## Exercise objective
After reading the entries below, copy word for word the lines from the first through the line containing "Given: Click the plus Add Element icon", and stop there.

## Supplied entries

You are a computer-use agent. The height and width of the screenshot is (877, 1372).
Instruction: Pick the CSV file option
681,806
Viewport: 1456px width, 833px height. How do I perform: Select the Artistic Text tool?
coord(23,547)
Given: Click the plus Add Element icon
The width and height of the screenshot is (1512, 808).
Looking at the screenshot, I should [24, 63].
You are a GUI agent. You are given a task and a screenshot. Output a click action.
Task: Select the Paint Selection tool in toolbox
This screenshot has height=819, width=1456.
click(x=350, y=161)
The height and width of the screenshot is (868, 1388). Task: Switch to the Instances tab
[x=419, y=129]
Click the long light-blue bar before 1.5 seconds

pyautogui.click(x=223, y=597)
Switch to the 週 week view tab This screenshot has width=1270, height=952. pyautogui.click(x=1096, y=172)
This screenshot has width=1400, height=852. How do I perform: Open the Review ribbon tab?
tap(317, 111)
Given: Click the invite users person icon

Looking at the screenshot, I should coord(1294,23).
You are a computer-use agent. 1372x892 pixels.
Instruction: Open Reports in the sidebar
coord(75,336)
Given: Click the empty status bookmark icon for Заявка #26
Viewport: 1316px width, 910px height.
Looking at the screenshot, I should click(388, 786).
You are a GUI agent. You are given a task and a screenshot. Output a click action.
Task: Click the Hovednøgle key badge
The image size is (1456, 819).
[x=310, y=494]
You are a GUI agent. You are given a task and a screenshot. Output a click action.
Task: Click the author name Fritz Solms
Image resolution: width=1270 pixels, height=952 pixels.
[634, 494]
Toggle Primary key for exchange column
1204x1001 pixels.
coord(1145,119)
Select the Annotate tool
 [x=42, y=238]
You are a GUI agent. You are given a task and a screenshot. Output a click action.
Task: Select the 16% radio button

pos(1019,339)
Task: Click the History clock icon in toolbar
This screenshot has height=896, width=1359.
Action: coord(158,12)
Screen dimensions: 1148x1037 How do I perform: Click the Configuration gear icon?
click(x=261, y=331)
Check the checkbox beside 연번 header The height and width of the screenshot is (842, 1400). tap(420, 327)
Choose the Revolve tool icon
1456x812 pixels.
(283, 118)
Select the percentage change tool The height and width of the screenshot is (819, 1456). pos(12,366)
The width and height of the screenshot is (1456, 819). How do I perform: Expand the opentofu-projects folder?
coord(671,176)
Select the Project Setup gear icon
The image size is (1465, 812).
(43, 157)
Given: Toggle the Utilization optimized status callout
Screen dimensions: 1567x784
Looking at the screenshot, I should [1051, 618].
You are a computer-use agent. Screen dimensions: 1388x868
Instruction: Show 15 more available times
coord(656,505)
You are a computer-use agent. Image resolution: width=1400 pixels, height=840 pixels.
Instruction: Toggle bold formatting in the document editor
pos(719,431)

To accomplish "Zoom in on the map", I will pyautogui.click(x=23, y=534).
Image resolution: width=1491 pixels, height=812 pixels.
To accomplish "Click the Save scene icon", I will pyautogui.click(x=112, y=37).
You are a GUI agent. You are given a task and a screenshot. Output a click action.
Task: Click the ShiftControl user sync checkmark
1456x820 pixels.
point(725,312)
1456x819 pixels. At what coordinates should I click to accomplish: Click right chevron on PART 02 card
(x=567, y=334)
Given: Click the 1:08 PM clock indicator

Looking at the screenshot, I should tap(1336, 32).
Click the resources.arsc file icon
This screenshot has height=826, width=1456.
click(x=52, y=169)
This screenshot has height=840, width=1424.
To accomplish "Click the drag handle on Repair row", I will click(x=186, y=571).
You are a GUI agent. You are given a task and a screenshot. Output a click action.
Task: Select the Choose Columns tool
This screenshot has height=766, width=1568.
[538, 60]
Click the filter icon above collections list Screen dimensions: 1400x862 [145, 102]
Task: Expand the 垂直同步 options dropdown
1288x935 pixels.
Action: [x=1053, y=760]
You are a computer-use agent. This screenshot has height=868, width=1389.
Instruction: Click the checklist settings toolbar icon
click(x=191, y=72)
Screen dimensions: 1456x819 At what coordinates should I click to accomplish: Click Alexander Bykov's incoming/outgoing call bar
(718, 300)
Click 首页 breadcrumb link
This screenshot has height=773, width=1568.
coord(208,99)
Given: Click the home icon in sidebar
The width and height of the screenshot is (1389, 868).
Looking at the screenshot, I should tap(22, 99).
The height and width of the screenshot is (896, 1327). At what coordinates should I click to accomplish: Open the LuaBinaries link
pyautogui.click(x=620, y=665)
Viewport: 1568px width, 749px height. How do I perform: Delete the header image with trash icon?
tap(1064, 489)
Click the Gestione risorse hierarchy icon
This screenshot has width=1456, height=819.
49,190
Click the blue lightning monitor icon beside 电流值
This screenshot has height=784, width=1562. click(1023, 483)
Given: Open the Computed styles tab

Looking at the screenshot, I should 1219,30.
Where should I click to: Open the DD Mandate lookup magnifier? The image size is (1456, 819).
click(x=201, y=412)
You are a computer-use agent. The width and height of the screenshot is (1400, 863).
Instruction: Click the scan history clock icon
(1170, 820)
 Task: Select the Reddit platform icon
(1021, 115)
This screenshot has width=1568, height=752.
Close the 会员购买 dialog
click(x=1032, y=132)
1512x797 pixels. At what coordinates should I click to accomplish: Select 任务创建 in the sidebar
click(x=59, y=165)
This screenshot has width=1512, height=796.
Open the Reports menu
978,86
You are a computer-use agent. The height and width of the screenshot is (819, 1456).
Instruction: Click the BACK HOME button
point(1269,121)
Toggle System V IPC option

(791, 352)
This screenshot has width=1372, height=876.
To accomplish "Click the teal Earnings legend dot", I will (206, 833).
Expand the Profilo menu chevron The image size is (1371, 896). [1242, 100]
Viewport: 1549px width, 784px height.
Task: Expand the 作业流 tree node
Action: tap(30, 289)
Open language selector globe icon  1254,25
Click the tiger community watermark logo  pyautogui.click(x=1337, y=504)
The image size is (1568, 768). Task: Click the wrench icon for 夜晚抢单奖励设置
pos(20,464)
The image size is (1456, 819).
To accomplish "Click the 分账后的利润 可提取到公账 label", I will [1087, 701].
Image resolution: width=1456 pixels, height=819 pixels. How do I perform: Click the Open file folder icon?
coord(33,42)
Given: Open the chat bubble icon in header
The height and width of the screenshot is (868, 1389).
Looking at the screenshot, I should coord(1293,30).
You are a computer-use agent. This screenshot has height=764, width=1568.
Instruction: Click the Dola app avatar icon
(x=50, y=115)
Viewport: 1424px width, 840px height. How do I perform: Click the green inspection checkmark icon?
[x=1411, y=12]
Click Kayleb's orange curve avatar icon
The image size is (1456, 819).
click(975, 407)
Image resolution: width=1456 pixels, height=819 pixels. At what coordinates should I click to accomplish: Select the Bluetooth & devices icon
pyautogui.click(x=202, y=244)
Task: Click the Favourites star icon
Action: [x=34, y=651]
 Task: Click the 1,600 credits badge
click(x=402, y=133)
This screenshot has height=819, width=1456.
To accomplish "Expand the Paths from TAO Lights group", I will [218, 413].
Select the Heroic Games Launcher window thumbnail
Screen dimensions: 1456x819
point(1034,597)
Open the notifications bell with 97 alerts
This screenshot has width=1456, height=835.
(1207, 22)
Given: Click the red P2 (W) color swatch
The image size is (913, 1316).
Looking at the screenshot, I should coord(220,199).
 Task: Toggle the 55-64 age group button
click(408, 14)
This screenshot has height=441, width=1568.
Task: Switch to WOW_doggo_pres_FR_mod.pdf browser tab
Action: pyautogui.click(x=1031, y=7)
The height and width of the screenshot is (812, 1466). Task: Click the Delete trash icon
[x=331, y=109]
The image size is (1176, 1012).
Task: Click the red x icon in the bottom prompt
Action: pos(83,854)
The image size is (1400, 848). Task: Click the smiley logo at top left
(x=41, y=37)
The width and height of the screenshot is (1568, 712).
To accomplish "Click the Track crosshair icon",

## Response area
You are a computer-use agent. The height and width of the screenshot is (877, 1372).
Instruction: Pick the CSV file option
681,806
Viewport: 1456px width, 833px height. How do I perform: Select the Artistic Text tool?
coord(23,547)
Given: Click the plus Add Element icon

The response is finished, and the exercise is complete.